Mlle Mathilde Stangerson apparut sur le seuil de son antichambre, continue toujours le carnet de Rouletabille. Nous étions presque à sa porte, dans cette galerie où venait de se passer l’incroyable phénomène. Il y a des moments où l’on sent sa cervelle fuir de toutes parts. Une balle dans la tête, un crâne qui éclate, le siège de la logique assassiné, la raison en morceaux… tout cela était sans doute comparable à la sensation, qui m’épuisait, «qui me vidait», du déséquilibre de tout, de la fin de mon moi pensant, pensant avec ma pensée d’homme! La ruine morale d’un édifice rationnel, doublé de la ruine réelle de la vision physiologique, alors que les yeux voient toujours clair, quel coup affreux sur le crâne!

Heureusement, Mlle Mathilde Stangerson apparut sur le seuil de son antichambre. Je la vis; et ce fut une diversion à ma pensée en chaos… Je la respirai… «je respirai son parfum de la dame en noir… Chère dame en noir, chère dame en noir» que je ne reverrai jamais plus! Mon Dieu! dix ans de ma vie, la moitié de ma vie pour revoir la dame en noir! Mais, hélas!
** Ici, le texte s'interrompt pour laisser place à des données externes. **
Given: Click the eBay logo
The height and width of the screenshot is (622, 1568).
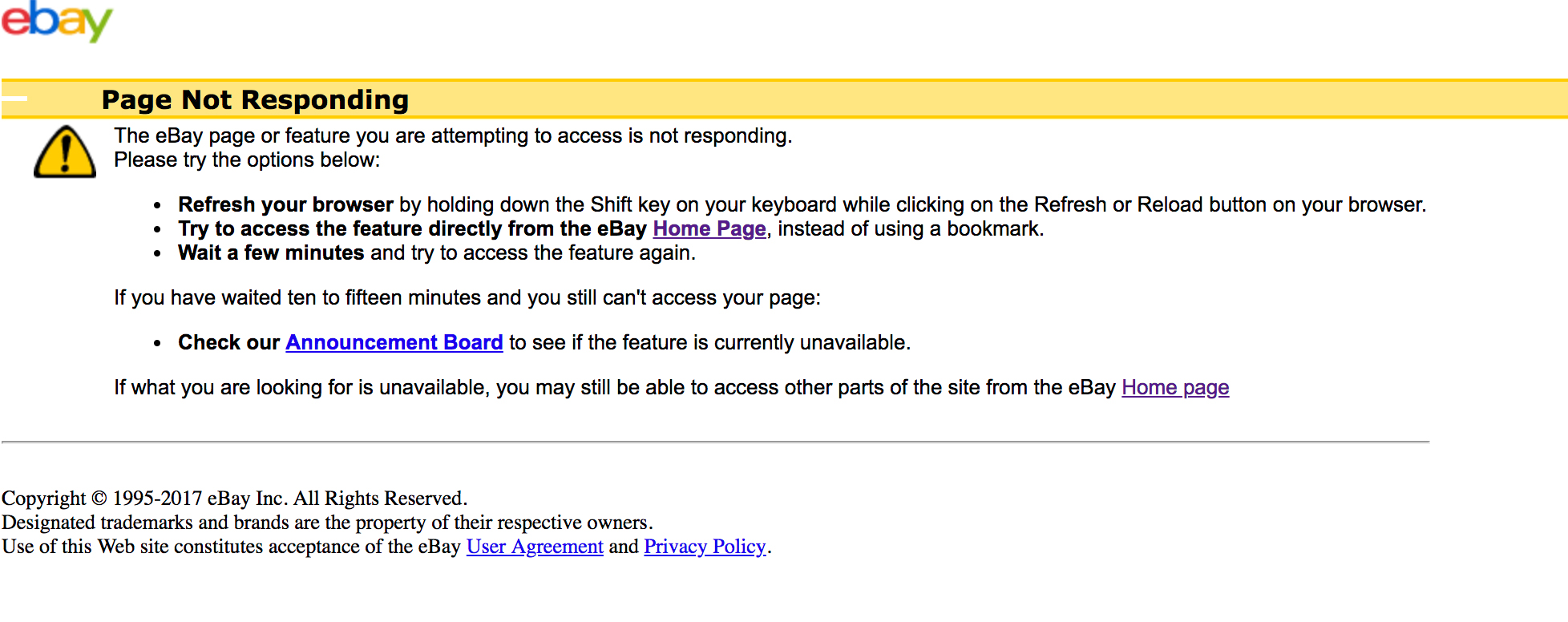Looking at the screenshot, I should point(56,21).
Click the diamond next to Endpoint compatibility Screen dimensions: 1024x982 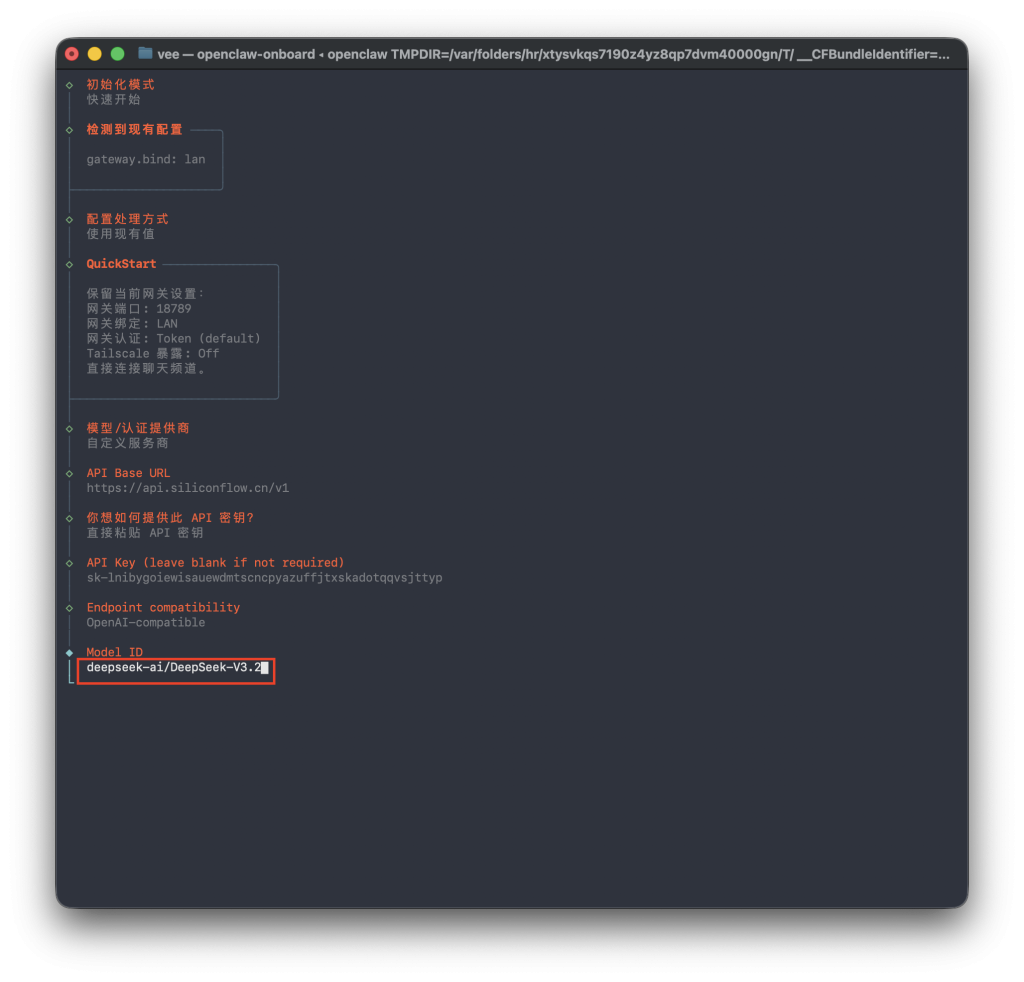coord(70,607)
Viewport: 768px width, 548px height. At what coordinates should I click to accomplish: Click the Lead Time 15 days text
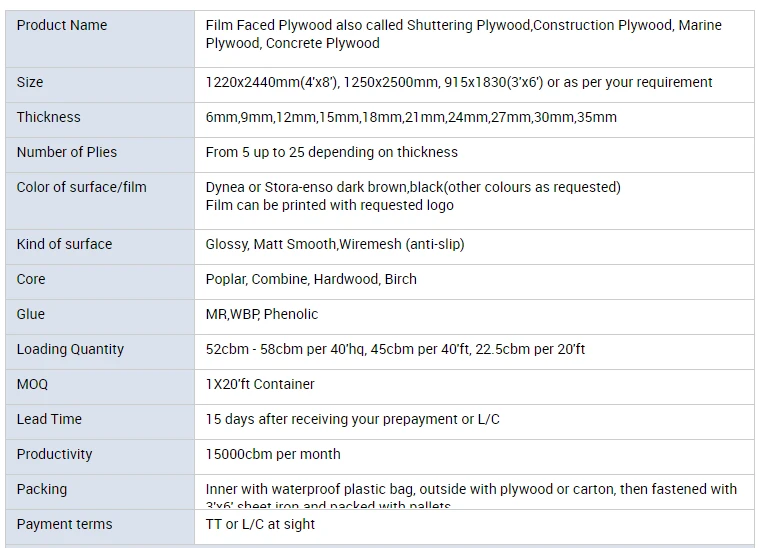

Je ne rencontre plus, de temps en temps, et encore!… et encore!… que le parfum, à peu près le parfum dont je venais respirer la trace, sensible pour moi seul, dans le parloir de ma jeunesse!… c’est cette réminiscence aiguë de ton cher parfum, dame en noir, qui me fit aller vers celle-ci que voilà tout en blanc, et si pâle, si pâle, et si belle sur le seuil de la «galerie inexplicable»! Ses beaux cheveux dorés relevés sur la nuque laissent voir l’étoile rouge de sa tempe, la blessure dont elle faillit mourir… Quand je commençais seulement à prendre ma raison par le bon bout, dans cette affaire, j’imaginais que, la nuit du mystère de la «Chambre Jaune», Mlle Stangerson portait les cheveux en bandeaux… «Mais, avant mon entrée dans la «Chambre Jaune», comment aurais-je raisonné sans la chevelure aux bandeaux»?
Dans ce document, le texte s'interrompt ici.